Design: Prospective consecutive interventional case series.
Methods: Forty-four eyes of 44 patients with treatment-naïve nAMD manifesting SHRM on OCT were studied. All patients underwent OCTA and received 3 monthly aflibercept injections. The intrinsic flow signals within SHRM were quantitatively analyzed using OCTA, and eyes were classified into the vascular and avascular SHRM groups.
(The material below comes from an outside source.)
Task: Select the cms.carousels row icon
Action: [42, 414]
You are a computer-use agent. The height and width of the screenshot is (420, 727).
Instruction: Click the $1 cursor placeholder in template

Results: Of 44 eyes, 21 (47.7%) and 23 (52.3%) showed vascular SHRM and avascular SHRM, respectively. Compared with eyes with avascular SHRM, eyes with vascular SHRM showed higher rates of external limiting membrane (ELM) disruption owing to SHRM (P = .015), classic choroidal neovascularization (CNV) (85.7% vs 26.1%, P = .87 × 10-4), and intraretinal fluid (P = .008) at baseline. After 3 aflibercept injections, 38 eyes (86.4%) showed dry macula despite persistent SHRM in 24 eyes (54.5%). Compared with the eyes with resolved SHRM, those with persistent SHRM showed higher rate of vascular SHRM (75.0% vs 15.0%, P = .86 × 10-4), classic CNV (P = .032), absence of polypoidal lesion (P = .020), ELM disruption owing to SHRM (P = .042), and intraretinal fluid (P = .008). Dry macula after loading injections was significantly associated with SHRM resolution (P = .025).
Conclusions: In nAMD, SHRM can be categorized as vascular and avascular by quantitative OCTA analysis. Vascular SHRM persisted after treatment and was associated with failure to achieve dry macula, suggesting that vascular SHRM is predictive of lower response to anti-VEGF therapy.